“It was very PG when I first started,” WWE Hall of Famer Sunny recalled in an interview published in the WWE 50 book. “Under my little Bodydonna skirts, I had full-black bloomers, just like a cheerleading skirt. And then we started switching. I was actually the first person to wear a thong on TV. They didn’t even know I was going to wear a thong. It was like a one-piece bathing suit, but it was a thong back. I went out there in my robe, and I just took it off, and everybody was like ‘gasp!’ After that, everyone started loosening up a little more. And you saw more thongs, and a little more butt cheek.”
A lot more butt cheek, actually.
As the “Attitude Era” progressed, the Divas began to show more skin, particularly Miss Kitty, who celebrating winning the Women’s Championship by flashing her bare breasts. The move even shocked officials backstage, who did not know she was going to do this.

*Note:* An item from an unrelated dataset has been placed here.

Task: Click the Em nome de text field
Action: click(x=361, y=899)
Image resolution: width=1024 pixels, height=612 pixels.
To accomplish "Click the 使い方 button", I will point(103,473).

“I paused and slowly frame advanced that footage of Miss Kitty revealing herself over and over again,” admits former WWE announcer Matt Striker.
Other Divas, such as Jacqueline, fell victim to repeated wardrobe malfunctions. Eventually, the Diva movement of the late-’90s and 2000s led Sable, Chyna, Torrie Wilson, Christy Hemme, Candice Michelle, Ashley Massaro and Maria Kanellis to willingly pose nude for the pages of Playboy.
“Anytime we can expand our reach outside of our audience in a place our audience is not normally found is a good thing for the WWE brand,” says Stephanie McMahon. “It brings new eyeballs onto our programming; it gets people interested, Sable and Chyna doing Playboy was one of those times because suddenly we were mainstream. We were competing in a space that we had never been in before.”